Ormai la parola d’ordine è: non consumare energia. Non stiamo parlando di bollette ma di motori, di Formula 1, del nuovo regolamento che sta incidendo profondamente e in modo surreale sul modo di guidare: i piloti non possono spingere troppo sull’acceleratore altrimenti la batteria dell’unità elettrica si scarica. Così si assiste a monoposto che sembrano fermarsi improvvisamente, costringendo i piloti a dosare la preziosissima energia.
Per questo motivo prima Hamilton e poi Russell hanno vanificato le loro prestazioni nel finale, finendo quarto e sesto: dovevano rispettare una guida al risparmio e non troppo spinta altrimenti sarebbero rimasti senza batteria. Come accade quando i nostri smartphone ci segnalano che si è al limite.
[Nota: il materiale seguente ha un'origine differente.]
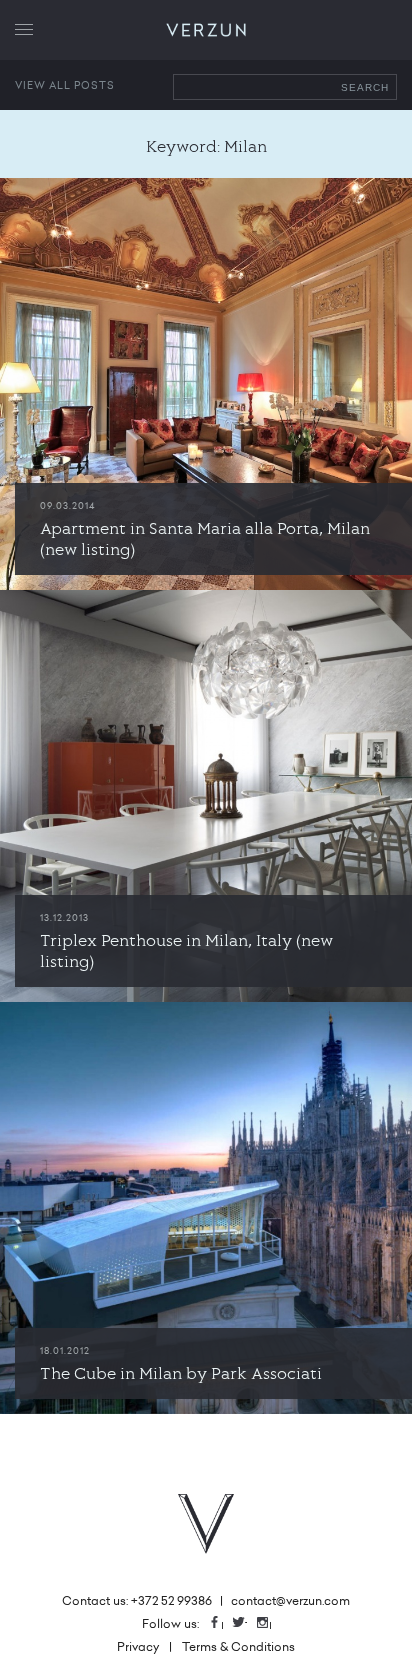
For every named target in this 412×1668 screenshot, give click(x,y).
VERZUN (206, 30)
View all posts (65, 85)
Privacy (138, 1646)
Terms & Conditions (238, 1646)
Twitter (246, 1623)
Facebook (222, 1623)
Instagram (270, 1623)
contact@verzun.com (290, 1600)
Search (365, 87)
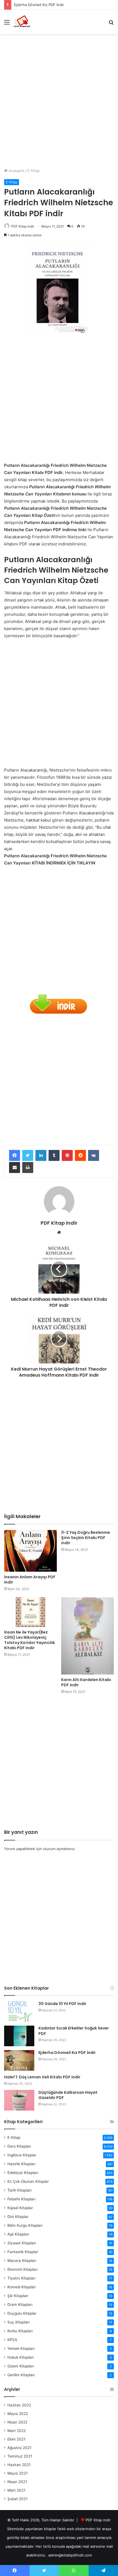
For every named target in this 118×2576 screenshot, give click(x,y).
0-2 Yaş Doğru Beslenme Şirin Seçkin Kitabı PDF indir (85, 1538)
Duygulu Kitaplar (21, 2313)
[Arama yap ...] (111, 24)
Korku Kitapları (20, 2331)
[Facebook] (14, 1155)
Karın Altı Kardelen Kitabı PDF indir (86, 1682)
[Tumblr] (54, 1155)
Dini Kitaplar (18, 2216)
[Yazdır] (27, 1167)
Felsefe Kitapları (21, 2199)
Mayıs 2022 (17, 2413)
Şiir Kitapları (17, 2296)
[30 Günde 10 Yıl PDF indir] (19, 2011)
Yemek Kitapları (21, 2348)
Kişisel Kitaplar (20, 2208)
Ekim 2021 (16, 2439)
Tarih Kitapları (19, 2190)
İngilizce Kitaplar (21, 2155)
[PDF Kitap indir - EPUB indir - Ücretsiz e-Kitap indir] (22, 22)
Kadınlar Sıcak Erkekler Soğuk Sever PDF (73, 2030)
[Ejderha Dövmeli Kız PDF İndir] (19, 2060)
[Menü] (7, 24)
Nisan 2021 (17, 2482)
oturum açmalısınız (59, 1848)
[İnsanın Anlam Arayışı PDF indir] (30, 1551)
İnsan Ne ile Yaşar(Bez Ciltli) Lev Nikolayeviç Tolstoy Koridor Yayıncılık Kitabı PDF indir (29, 1640)
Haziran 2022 (19, 2405)
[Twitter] (27, 1155)
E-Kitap (33, 170)
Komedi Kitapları (21, 2287)
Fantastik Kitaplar (22, 2252)
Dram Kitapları (19, 2304)
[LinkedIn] (40, 1155)
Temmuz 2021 (19, 2456)
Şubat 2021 (17, 2499)
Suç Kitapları (18, 2322)
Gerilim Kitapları (21, 2375)
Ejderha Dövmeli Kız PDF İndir (39, 4)
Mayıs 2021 (17, 2473)
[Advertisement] (59, 99)
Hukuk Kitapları (20, 2357)
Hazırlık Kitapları (21, 2164)
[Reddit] (80, 1155)
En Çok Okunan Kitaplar (28, 2181)
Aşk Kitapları (18, 2234)
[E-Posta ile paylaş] (14, 1167)
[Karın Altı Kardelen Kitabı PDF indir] (87, 1636)
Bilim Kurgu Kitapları (25, 2225)
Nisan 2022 (17, 2422)
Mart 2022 (16, 2430)
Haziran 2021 (18, 2465)
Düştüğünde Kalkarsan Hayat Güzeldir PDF (67, 2095)
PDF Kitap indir (22, 226)
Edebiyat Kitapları (22, 2172)
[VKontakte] (93, 1155)
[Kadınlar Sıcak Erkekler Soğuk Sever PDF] (19, 2036)
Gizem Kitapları (20, 2366)
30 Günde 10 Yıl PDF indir (62, 2003)
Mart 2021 (16, 2490)
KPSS (12, 2339)
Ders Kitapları (19, 2146)
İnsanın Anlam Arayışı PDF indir (29, 1579)
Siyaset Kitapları (21, 2243)
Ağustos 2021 (19, 2447)
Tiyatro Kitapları (21, 2278)
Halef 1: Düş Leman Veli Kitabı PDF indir (42, 2077)
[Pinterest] (67, 1155)
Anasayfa (15, 170)
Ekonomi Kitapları (22, 2269)
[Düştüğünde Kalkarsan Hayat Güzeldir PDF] (19, 2100)
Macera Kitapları (21, 2260)
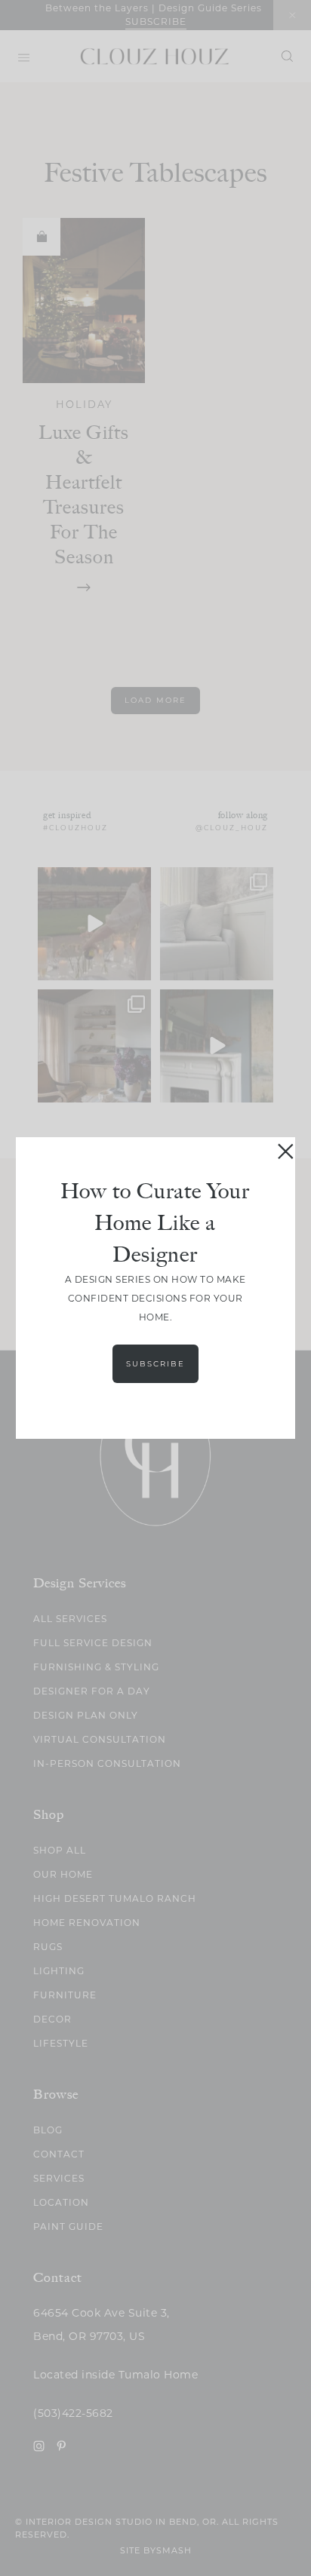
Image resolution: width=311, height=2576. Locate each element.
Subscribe (155, 1364)
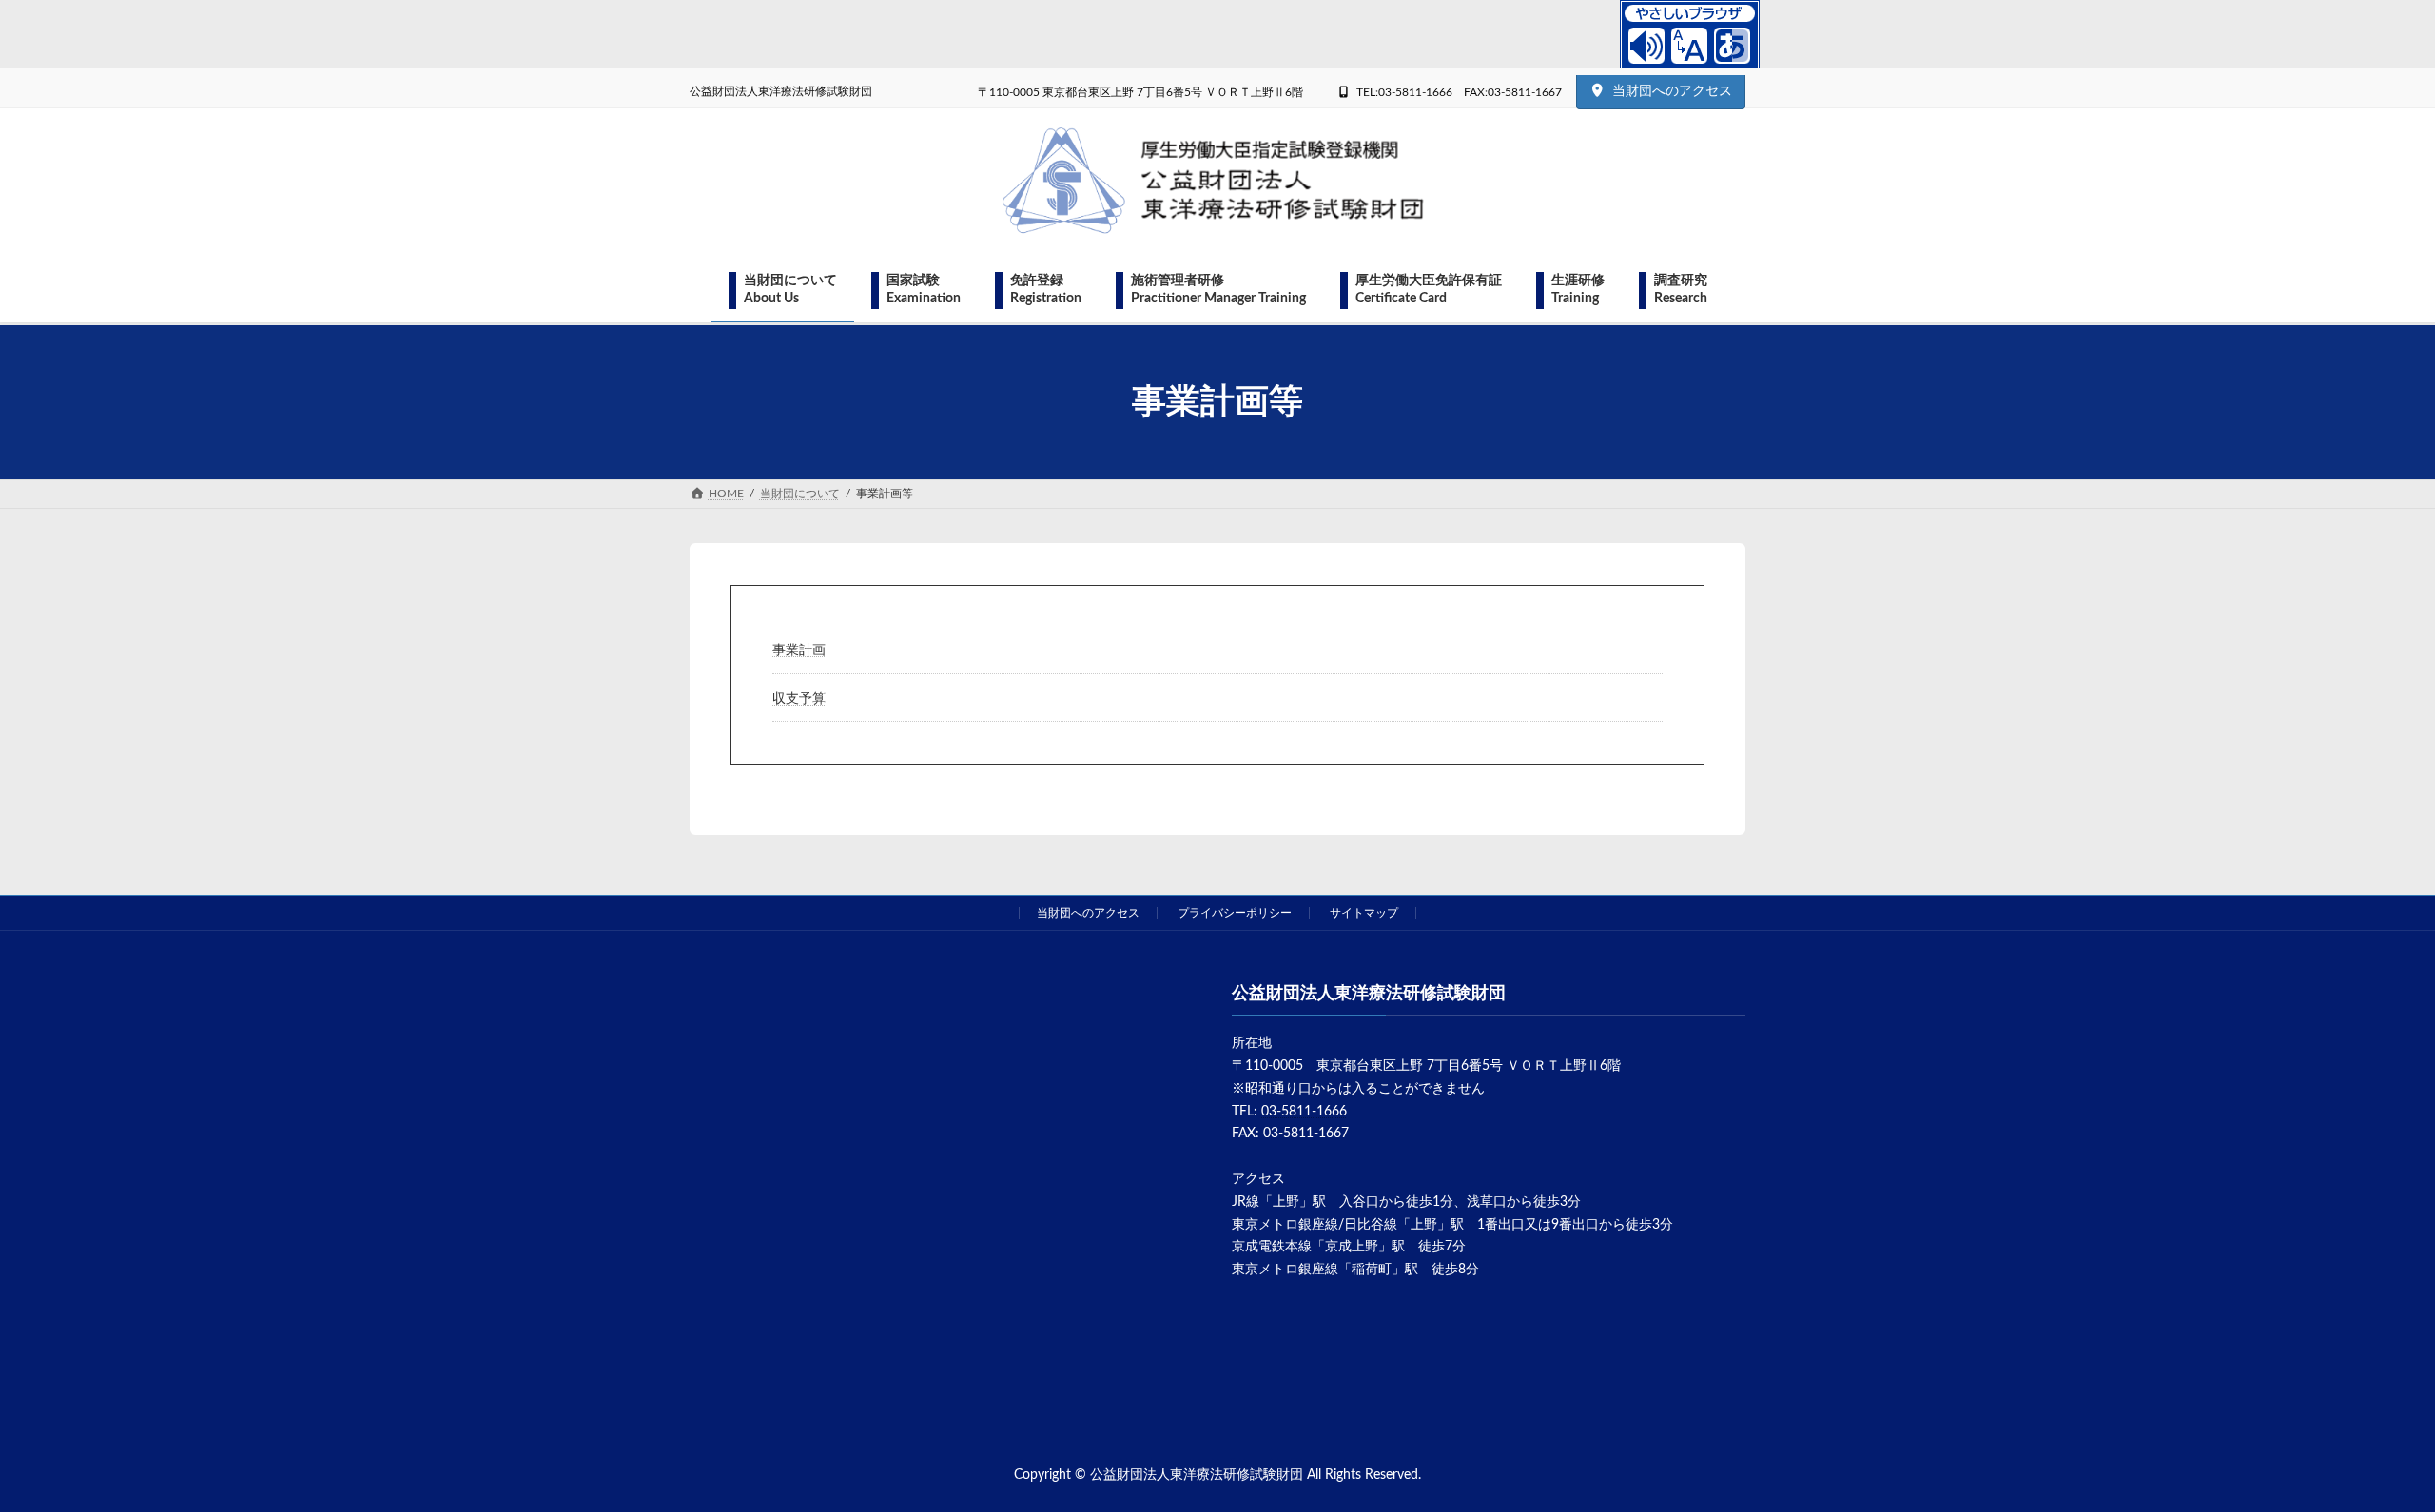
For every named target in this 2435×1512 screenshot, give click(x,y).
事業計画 (799, 650)
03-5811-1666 (1304, 1111)
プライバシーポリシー (1235, 913)
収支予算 (799, 699)
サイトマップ (1364, 913)
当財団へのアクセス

Al centro di questa strategie si è però verificato ieri un incidente spettacolare. Quello che ha visto protagonista l’Alpine di Franco Colapinto alla curva del Cucchiaio: proprio per dosare l’energia, l’argentino ha rallentato in maniera evidente con Oliver Bearman costretto a scartare verso sinistra, poi a perdere il controllo della sua Haas e a finire in modo violento, e con una forza di 50G, contro le barriere. È stato calcolato che Bearman stava procedendo a 308 chilometri all’ora, Colapinto stava ricaricando la batteria e andava 50 chilometri più piano.
Poteva finire in un dramma ma, fortunatamente, si è risolto tutto con una contusione al ginocchio del pilota inglese che ha accusato: «Colapinto non mi ha dato molto spazio!». Una tragedia evitata e causata dal regolamento, o meglio dalle nuove power-unit che costringono i piloti a ottimizzare, non solo ad accelerare come negli anni scorsi. «Uno schifo questa Formula 1», ha detto Max Verstappen, che sussurri al box danno addirittura per ritirato a fine stagione: «Ci penserò nelle prossime settimane. La F1 deve essere divertente» ha detto il quattro volte campione del mondo. «Assurde soprattutto le qualifiche fatte con queste regole», ha aggiunto Leclerc. L’incidente occorso a Bearman ha comunque riaperto l’annoso tema della sicurezza. Sainz ha sparato a zero («Prima o poi doveva accadere. Avevamo avvertito la Federazione internazionale, si intervenga prima di Miami») e la stessa Fia ha replicato con un comunicato su un possibile cambio di regolamento in vista del gran premio di Miami, in programma il 3 maggio dopo la pausa forzata causata dalla cancellazione dei gran premi di Arabia e Bahrain.
Recita il comunicato della Fia: «Fin dalla loro introduzione, i regolamenti del 2026 sono stati oggetto di continue discussioni tra la FIA, i team, i costruttori di power unit, i piloti e la FOM... Tutte le parti interessate hanno concordato sulla necessità di una revisione strutturata dopo la fase iniziale della stagione, al fine di raccogliere e analizzare dati sufficienti». Letto il comunicato, il campione del mondo in carica Lando Norris, ha commentato con un’ironia tipicamente inglese ma tagliente assai: «Non ha senso dire cosa vorrei veder modificare. Non importa cosa diciamo noi piloti. Finché si divertono solo i tifosi, conta questo no?».